Exercise goal>
Your answer must consist solely of the lines from the start of the entries below through the line with "Task: Click the refresh table icon", unchanged.

Collected data entries
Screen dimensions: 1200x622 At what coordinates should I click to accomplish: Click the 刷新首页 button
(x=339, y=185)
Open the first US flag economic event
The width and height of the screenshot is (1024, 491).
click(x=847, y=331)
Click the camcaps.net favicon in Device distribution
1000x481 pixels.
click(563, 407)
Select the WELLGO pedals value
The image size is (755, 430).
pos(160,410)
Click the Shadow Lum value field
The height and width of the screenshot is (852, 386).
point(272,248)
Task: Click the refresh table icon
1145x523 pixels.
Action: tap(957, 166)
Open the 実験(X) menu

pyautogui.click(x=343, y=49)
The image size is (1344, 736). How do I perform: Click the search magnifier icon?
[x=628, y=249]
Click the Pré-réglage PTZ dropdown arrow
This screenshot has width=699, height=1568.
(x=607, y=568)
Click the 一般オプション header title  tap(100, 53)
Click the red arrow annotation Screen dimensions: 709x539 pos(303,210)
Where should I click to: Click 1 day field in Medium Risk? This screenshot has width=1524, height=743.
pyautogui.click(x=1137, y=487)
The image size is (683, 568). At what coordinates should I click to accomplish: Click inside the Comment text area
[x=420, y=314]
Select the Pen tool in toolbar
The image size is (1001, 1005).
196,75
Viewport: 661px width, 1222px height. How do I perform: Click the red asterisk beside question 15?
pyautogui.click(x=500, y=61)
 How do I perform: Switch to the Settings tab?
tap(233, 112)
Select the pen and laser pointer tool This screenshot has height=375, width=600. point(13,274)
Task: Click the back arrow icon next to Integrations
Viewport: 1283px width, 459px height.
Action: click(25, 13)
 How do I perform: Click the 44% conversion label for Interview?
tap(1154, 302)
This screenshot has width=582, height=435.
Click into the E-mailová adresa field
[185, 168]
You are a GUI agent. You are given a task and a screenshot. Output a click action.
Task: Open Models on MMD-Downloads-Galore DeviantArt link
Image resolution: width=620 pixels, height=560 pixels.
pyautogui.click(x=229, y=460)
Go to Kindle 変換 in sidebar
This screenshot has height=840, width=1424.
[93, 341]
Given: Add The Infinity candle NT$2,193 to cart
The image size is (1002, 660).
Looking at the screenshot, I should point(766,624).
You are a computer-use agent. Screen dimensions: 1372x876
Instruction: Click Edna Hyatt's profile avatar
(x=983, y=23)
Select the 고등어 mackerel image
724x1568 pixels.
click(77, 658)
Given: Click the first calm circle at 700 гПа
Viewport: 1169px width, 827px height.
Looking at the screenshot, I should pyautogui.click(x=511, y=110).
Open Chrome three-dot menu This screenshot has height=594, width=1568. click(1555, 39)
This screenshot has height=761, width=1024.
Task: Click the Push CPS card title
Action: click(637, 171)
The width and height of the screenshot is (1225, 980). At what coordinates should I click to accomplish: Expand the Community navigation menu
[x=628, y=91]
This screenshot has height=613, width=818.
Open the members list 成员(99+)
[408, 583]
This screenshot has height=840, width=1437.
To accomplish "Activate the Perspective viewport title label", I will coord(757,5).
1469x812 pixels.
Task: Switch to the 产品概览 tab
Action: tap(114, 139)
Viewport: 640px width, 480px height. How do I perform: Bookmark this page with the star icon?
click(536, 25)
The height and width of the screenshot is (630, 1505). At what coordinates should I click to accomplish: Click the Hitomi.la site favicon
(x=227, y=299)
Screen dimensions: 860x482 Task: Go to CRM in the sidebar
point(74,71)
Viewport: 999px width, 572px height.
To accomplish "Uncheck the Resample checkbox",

Result of this task>
Screen dimensions: 1200x622 At what coordinates should I click to accomplish: Click the 刷新首页 button
(x=339, y=185)
Open the first US flag economic event
The width and height of the screenshot is (1024, 491).
click(x=847, y=331)
Click the camcaps.net favicon in Device distribution
1000x481 pixels.
click(563, 407)
Select the WELLGO pedals value
The image size is (755, 430).
pos(160,410)
Click the Shadow Lum value field
The height and width of the screenshot is (852, 386).
point(272,248)
Task: Click the refresh table icon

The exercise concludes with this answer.